Add a policy-as-code gate in CI/CD

Scan Terraform plans before they merge. With Checkov, the relevant rule is CKV_AWS_228 (Elasticsearch domain enforces TLS 1.2):

checkov -d . --check CKV_AWS_228

Or write a custom OPA/Conftest policy against the plan JSON to fail any domain with a TLS 1.0 policy:

package main

deny[msg] {
  resource := input.resource_changes[_]
  resource.type == "aws_opensearch_domain"
  policy := resource.change.after.domain_endpoint_options[_].tls_security_policy
  contains(policy, "TLS-1-0")
  msg := sprintf("%s allows TLS 1.0; require a TLS 1.2 minimum policy", [resource.address])
}

Catch drift continuously

IaC gates only cover resources created through IaC. Someone may spin up a domain by hand or restore an old one with stale settings. Continuous monitoring closes that gap. Lensix runs the elasticsearch_tlspolicy check across your accounts on a schedule, so a domain that drifts to TLS 1.0 surfaces as a finding rather than waiting for an annual audit.

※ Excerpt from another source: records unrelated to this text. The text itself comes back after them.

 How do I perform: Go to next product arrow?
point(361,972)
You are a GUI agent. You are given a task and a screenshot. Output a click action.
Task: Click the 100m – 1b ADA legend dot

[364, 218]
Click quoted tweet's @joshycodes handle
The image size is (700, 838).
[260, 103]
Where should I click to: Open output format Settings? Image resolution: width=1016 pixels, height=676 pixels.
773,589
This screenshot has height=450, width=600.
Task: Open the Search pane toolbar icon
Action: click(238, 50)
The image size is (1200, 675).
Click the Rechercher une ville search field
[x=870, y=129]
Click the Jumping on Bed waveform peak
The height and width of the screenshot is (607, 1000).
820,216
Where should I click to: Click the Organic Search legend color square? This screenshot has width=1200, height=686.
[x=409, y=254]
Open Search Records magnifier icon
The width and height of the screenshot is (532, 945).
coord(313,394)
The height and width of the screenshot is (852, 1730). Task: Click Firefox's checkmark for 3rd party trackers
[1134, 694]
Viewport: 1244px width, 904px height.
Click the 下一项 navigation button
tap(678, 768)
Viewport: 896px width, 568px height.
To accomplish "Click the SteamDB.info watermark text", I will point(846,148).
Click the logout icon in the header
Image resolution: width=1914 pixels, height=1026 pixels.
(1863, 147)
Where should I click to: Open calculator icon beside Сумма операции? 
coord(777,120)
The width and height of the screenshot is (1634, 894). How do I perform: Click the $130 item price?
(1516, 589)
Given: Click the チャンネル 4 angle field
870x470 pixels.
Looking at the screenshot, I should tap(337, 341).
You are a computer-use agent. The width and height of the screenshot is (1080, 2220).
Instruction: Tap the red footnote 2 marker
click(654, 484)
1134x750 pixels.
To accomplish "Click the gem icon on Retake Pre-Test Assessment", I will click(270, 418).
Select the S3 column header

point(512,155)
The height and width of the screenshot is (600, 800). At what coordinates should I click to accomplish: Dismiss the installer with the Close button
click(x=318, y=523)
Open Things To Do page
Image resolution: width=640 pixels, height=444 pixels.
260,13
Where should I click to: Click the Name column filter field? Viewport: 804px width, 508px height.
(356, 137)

Tip: Pair the Lensix check with an AWS Config rule or an EventBridge rule on CreateDomain/UpdateDomainConfig API calls. That gives you near-real-time alerts the moment a non-compliant policy is applied, before it sits in production for weeks.

Best practices

  • Standardize on TLS 1.2 as the floor, TLS 1.3 where available. Make the secure policy the default everywhere and require an explicit, documented exception for anything weaker.
  • Always pair the TLS policy with enforced HTTPS. A strong minimum TLS version does nothing if the domain still answers on plain HTTP.
  • Audit your clients before tightening. Inventory every application, ingestion pipeline, and dashboard that talks to the domain. Upgrade old TLS stacks proactively so the policy change is a non-event.
  • Restrict network exposure too. A VPC-bound domain with tight security groups reduces the attack surface regardless of TLS version. Defense in depth beats relying on any single control.
  • Encrypt at rest and node-to-node. The endpoint TLS policy protects data in transit to clients. Enable encryption at rest and node-to-node encryption to cover the full data path.
  • Review TLS policies after major engine upgrades. AWS periodically adds newer, stricter policies (PFS-only, TLS 1.3). Revisit your domains so you adopt them rather than sitting on the minimum forever.

TLS 1.0 on an OpenSearch domain is a low-effort, high-clarity fix. Change the policy, confirm your clients are ready, and put a guardrail in place so it never comes back.